Please find every line in the material below that contains the word "Open" and copy each of those lines.
· · · ·
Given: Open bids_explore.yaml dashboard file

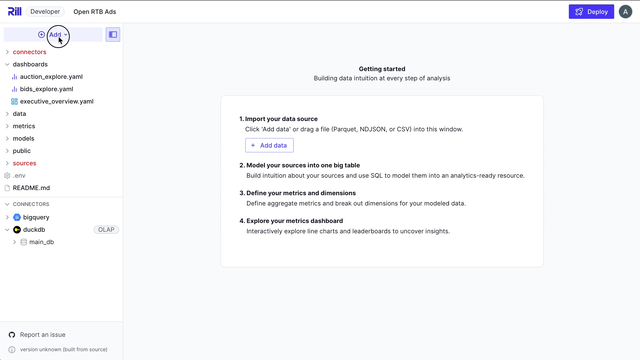Looking at the screenshot, I should click(x=46, y=89).
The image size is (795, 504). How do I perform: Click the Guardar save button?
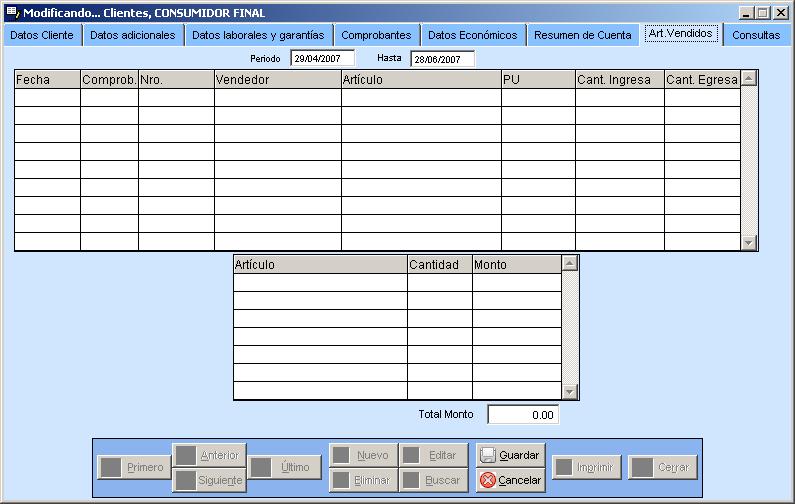click(510, 455)
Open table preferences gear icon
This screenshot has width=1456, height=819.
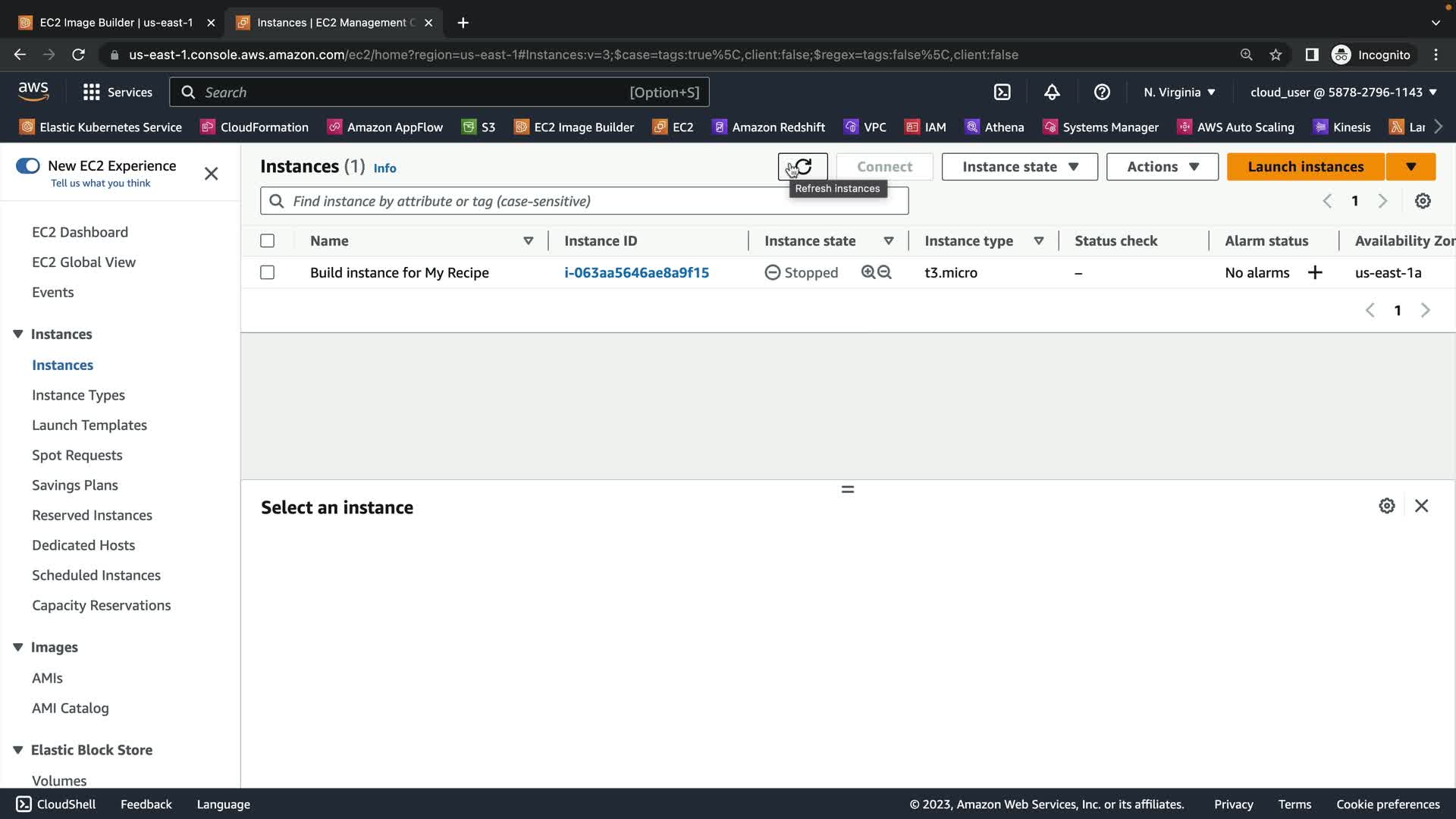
· · · ·
▶ **THE COMPLETED TASK**
Given: Open bids_explore.yaml dashboard file
Open table preferences gear icon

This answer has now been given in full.